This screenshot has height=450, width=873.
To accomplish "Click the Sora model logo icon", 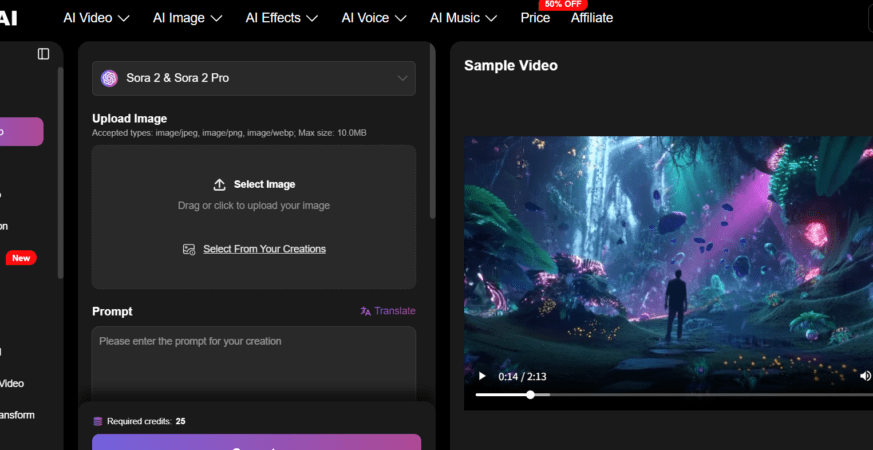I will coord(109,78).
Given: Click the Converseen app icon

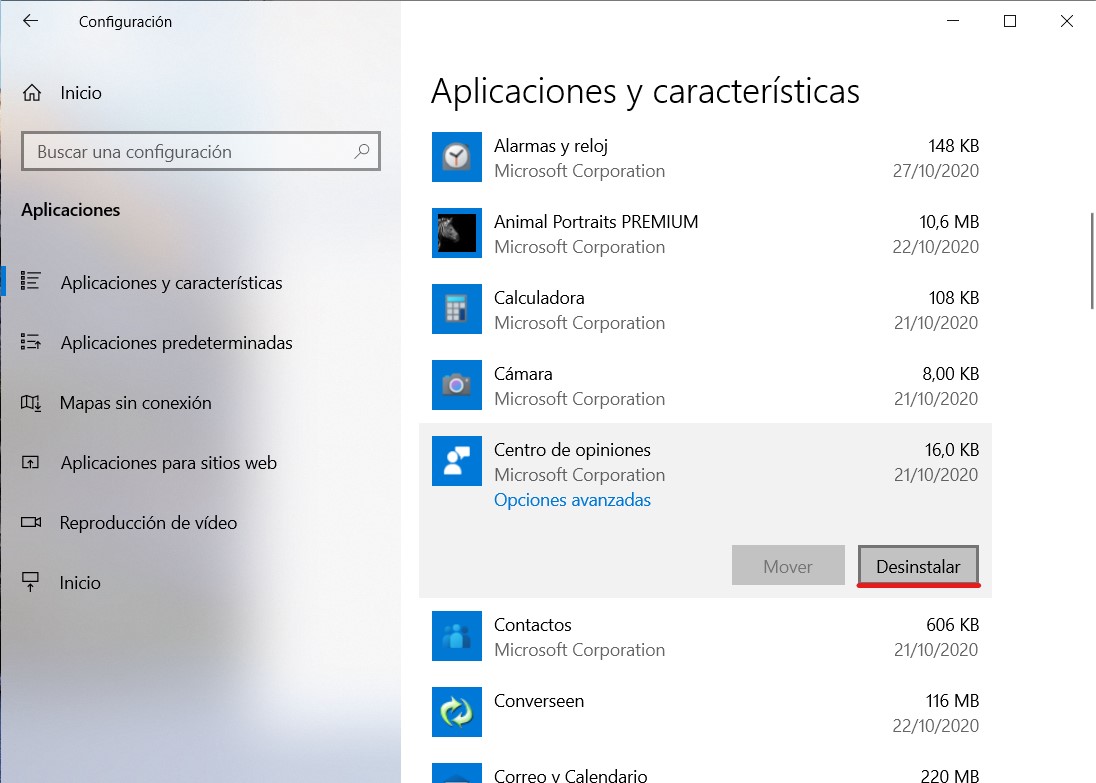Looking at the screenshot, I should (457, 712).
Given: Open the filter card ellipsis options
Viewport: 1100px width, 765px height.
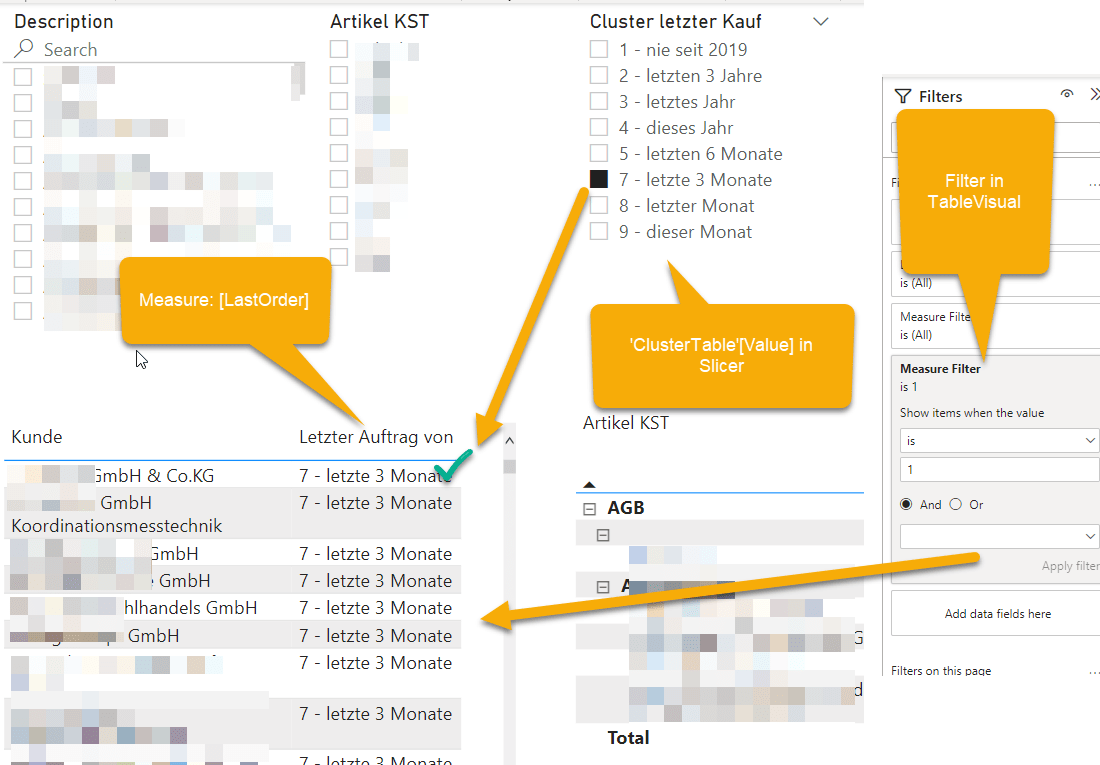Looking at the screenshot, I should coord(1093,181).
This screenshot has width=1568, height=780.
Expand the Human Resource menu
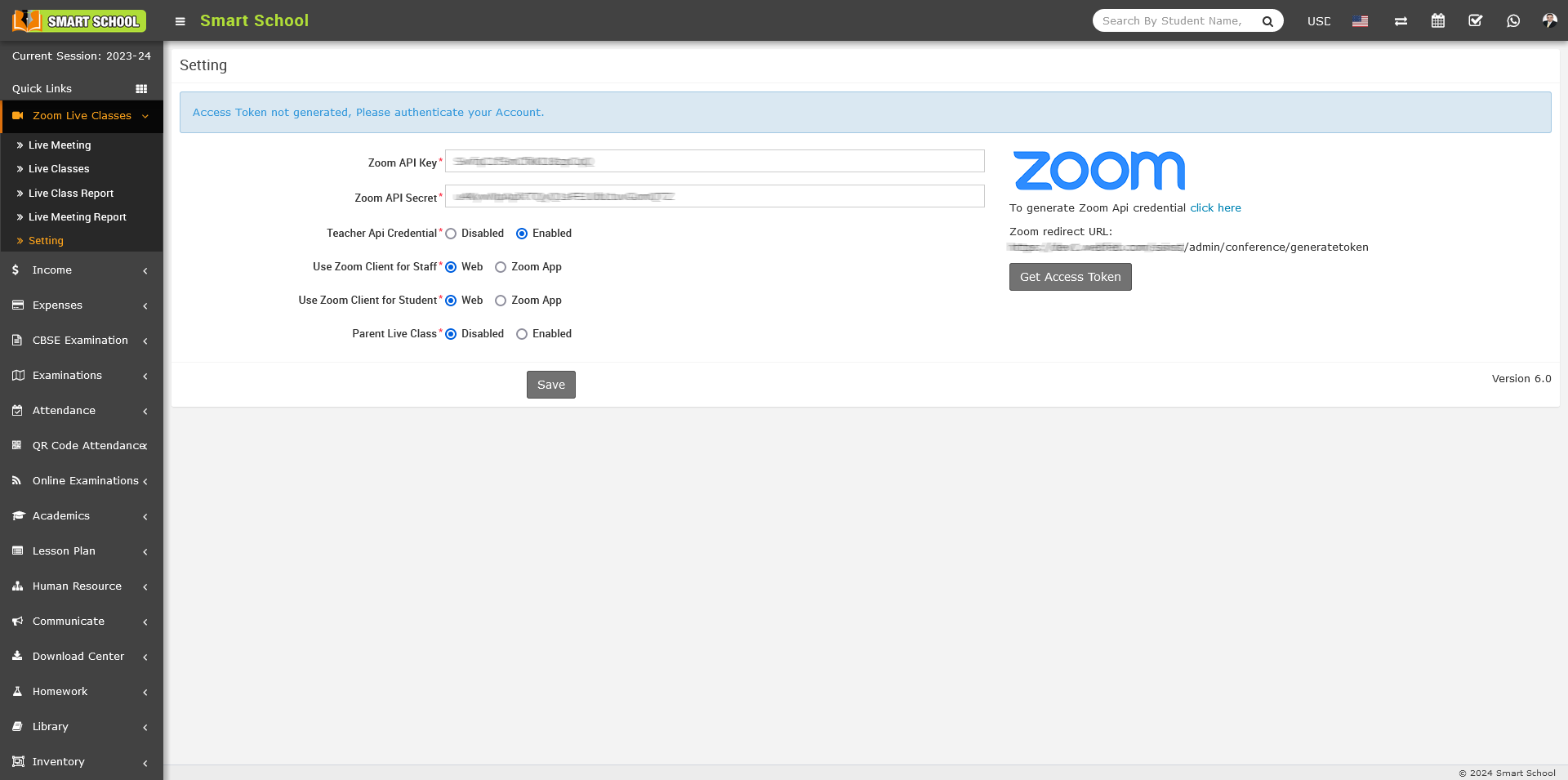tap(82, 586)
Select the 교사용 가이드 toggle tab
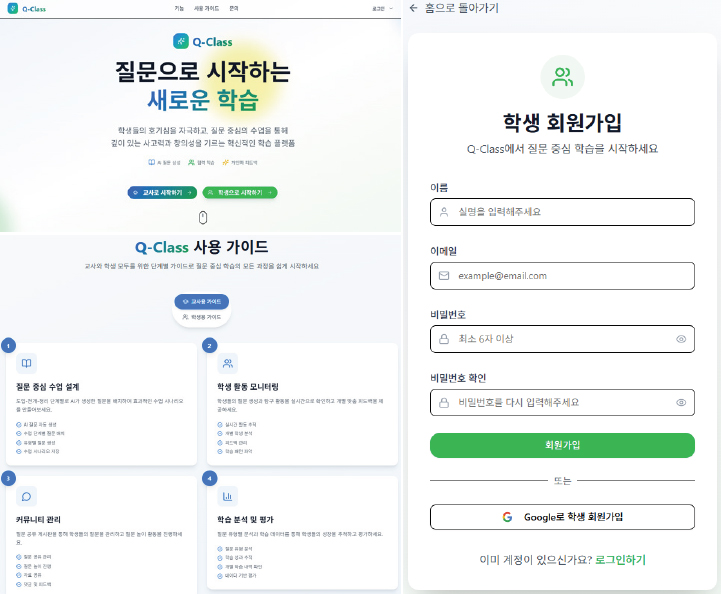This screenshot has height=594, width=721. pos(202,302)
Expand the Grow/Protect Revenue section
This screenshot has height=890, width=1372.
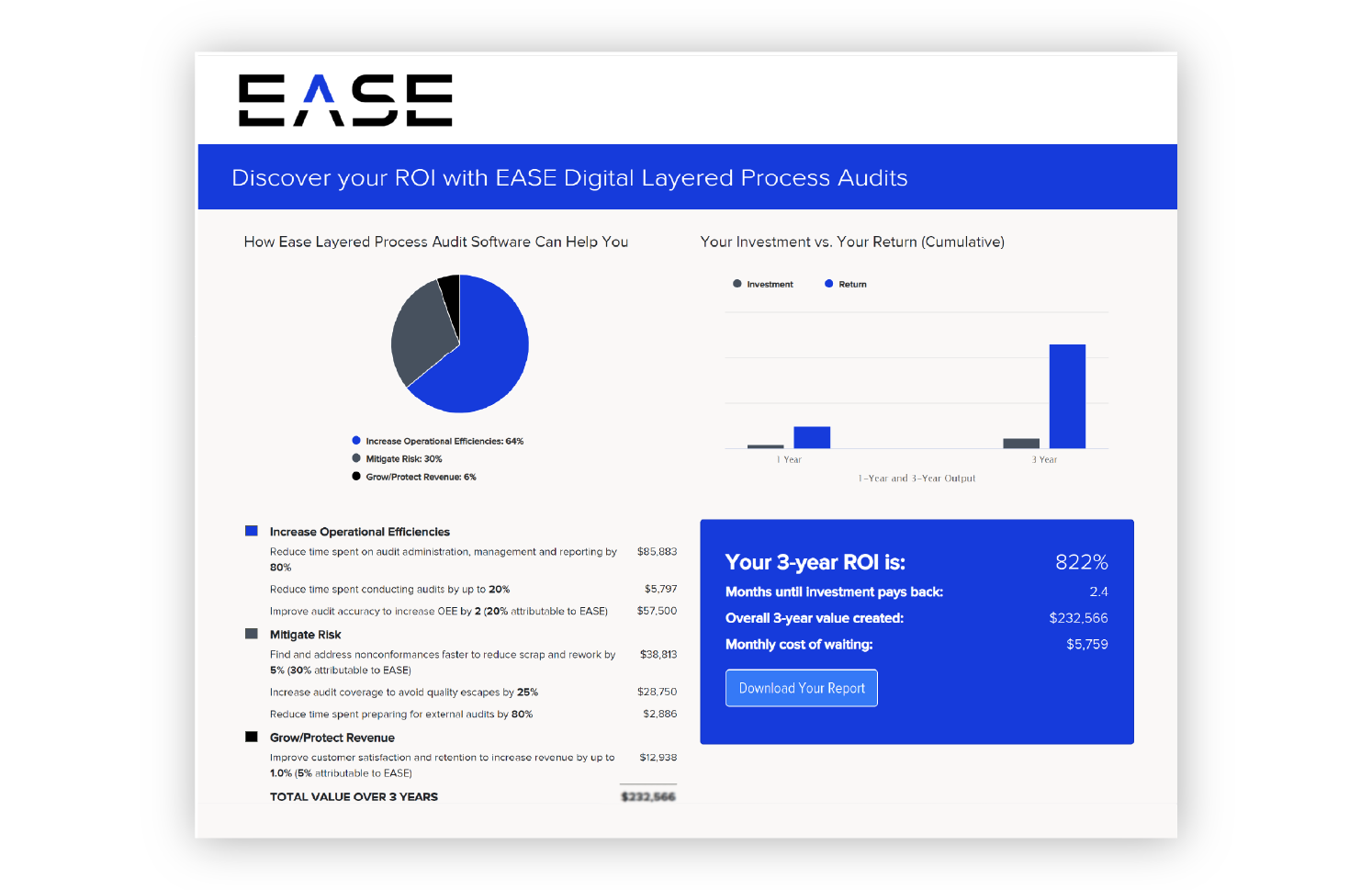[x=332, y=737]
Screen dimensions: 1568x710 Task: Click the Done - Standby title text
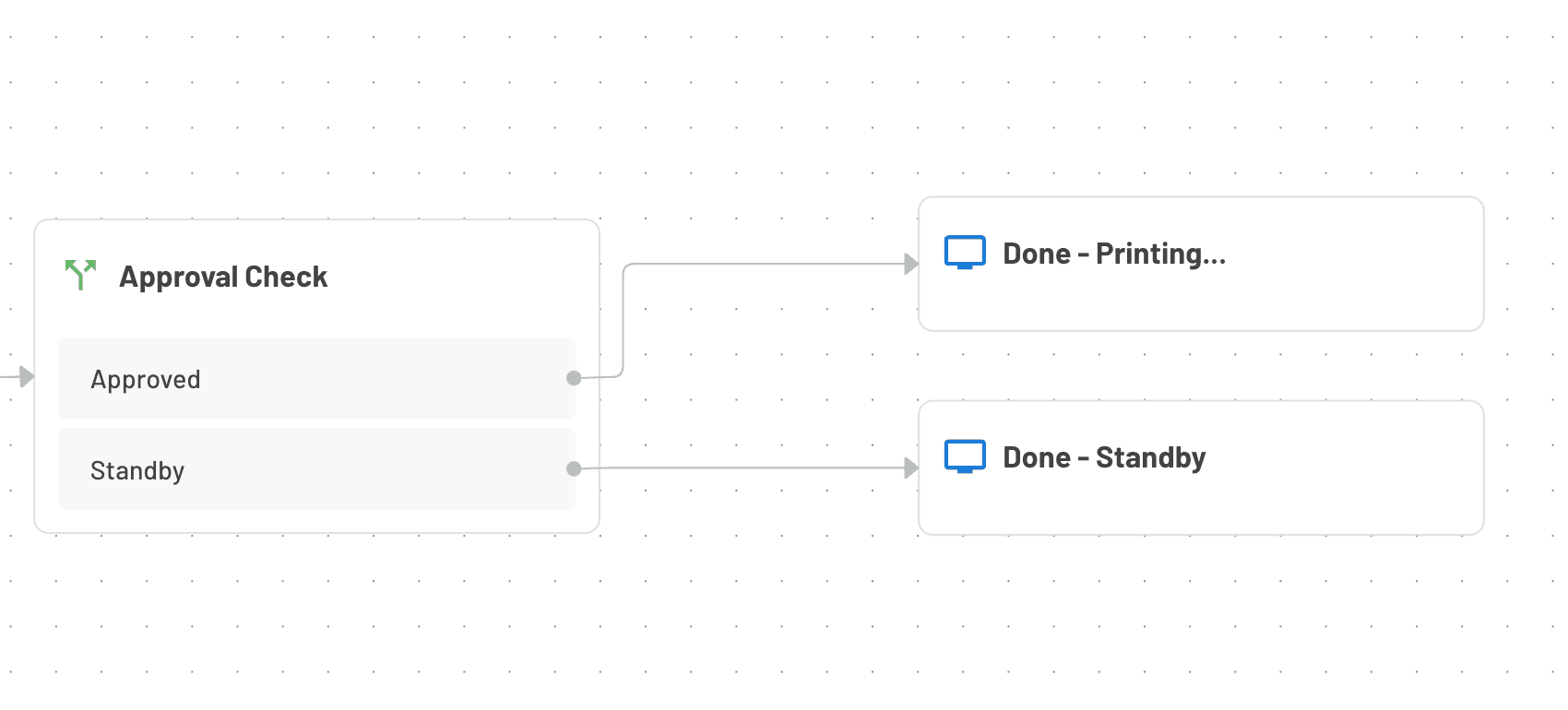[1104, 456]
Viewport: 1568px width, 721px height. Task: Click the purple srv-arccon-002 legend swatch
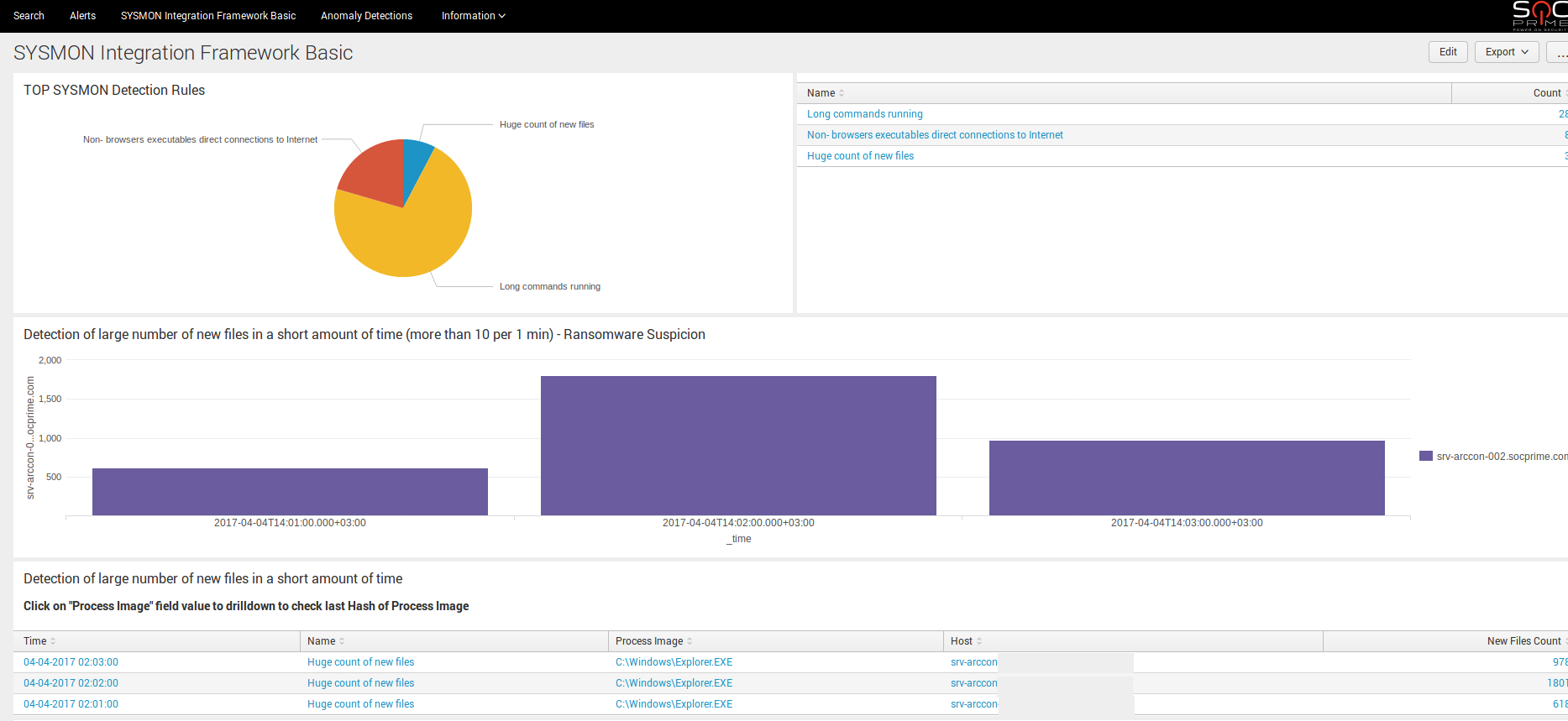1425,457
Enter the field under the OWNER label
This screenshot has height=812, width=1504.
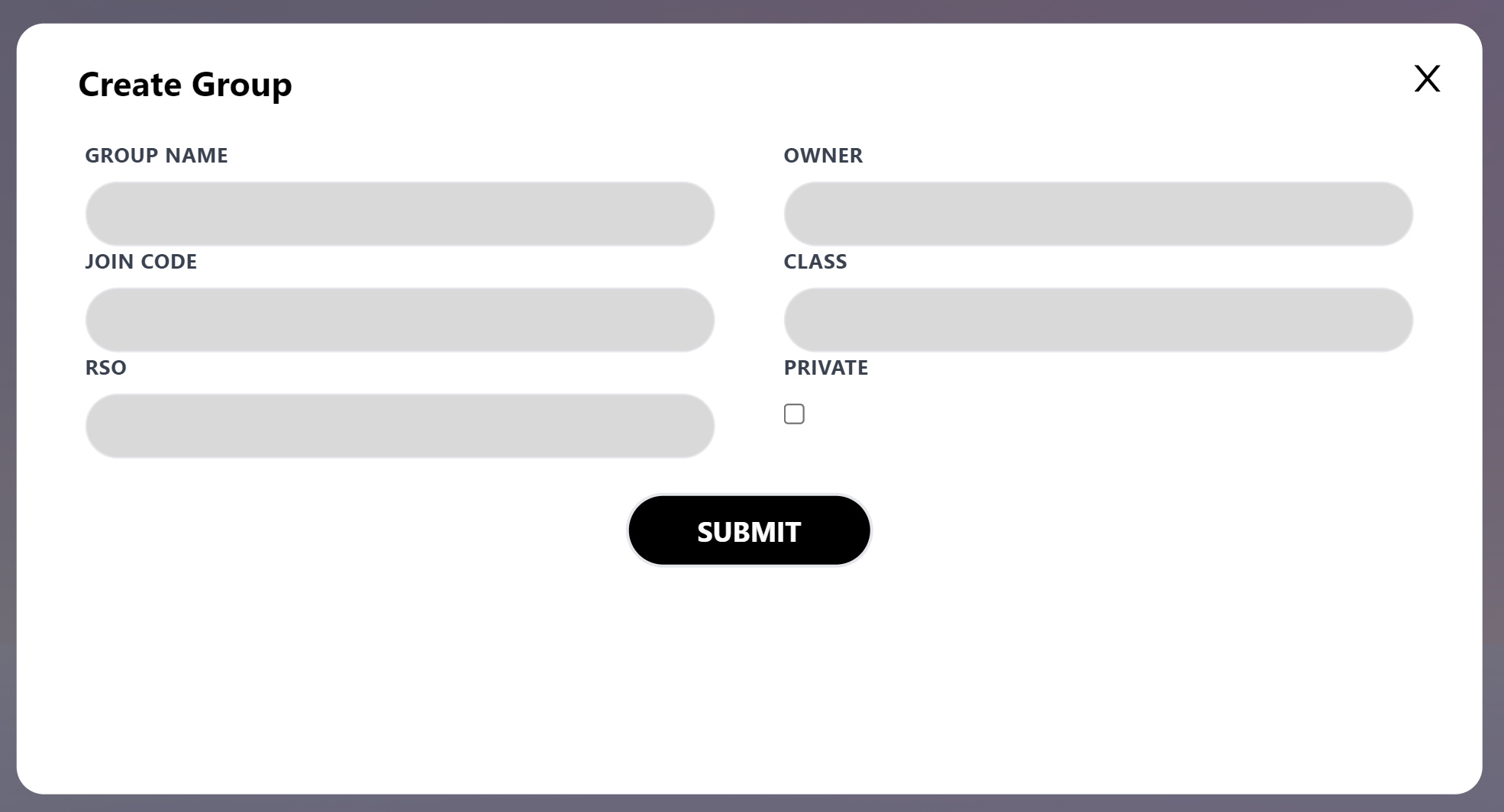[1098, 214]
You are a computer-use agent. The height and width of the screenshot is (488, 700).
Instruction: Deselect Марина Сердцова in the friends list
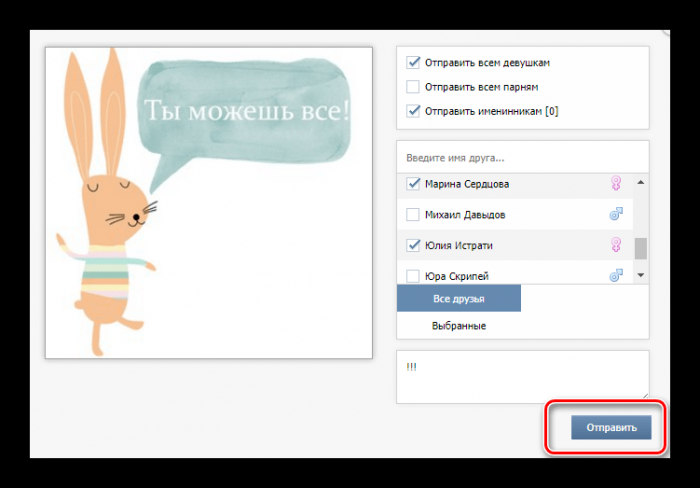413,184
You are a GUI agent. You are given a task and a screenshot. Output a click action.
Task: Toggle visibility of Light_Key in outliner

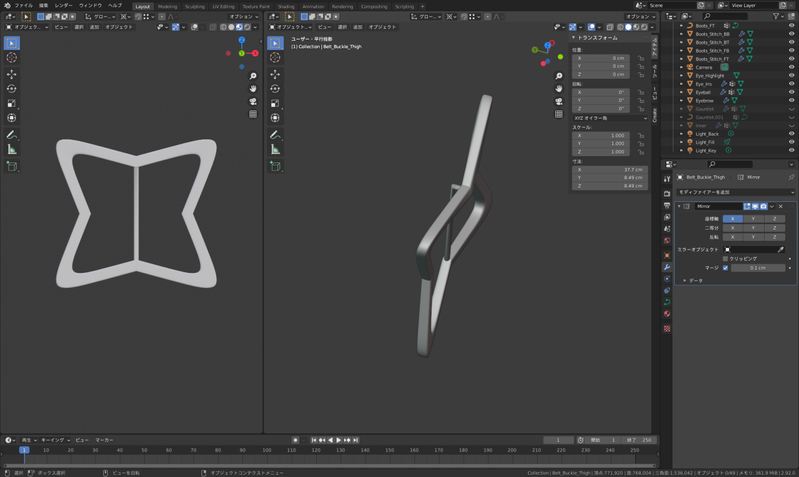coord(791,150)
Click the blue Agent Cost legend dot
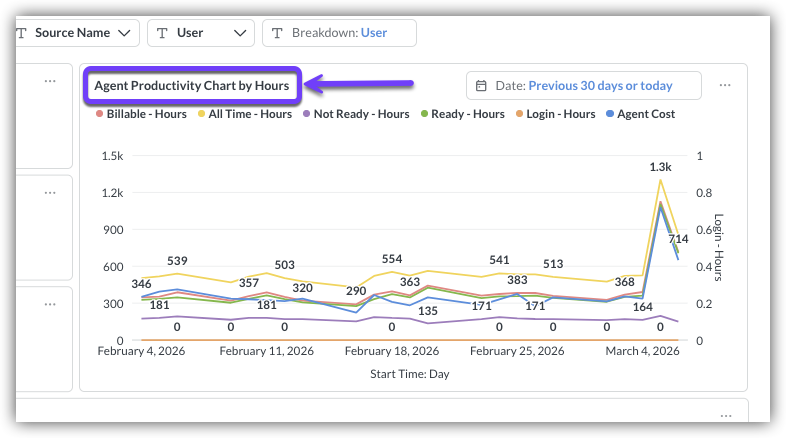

====

**Work to be completed:** What is needed is an exact copy of only the lines above from the one with "Given: Open the filter card ellipsis options" to the one with "Expand the Grow/Protect Revenue section", both kept, with every picture left out.

**Response area:**
Given: Open the filter card ellipsis options
Viewport: 1100px width, 765px height.
Looking at the screenshot, I should coord(1093,181).
This screenshot has width=1568, height=780.
Expand the Human Resource menu
tap(82, 586)
Select the 교사용 가이드 toggle tab
This screenshot has height=594, width=721. pos(202,302)
Expand the Grow/Protect Revenue section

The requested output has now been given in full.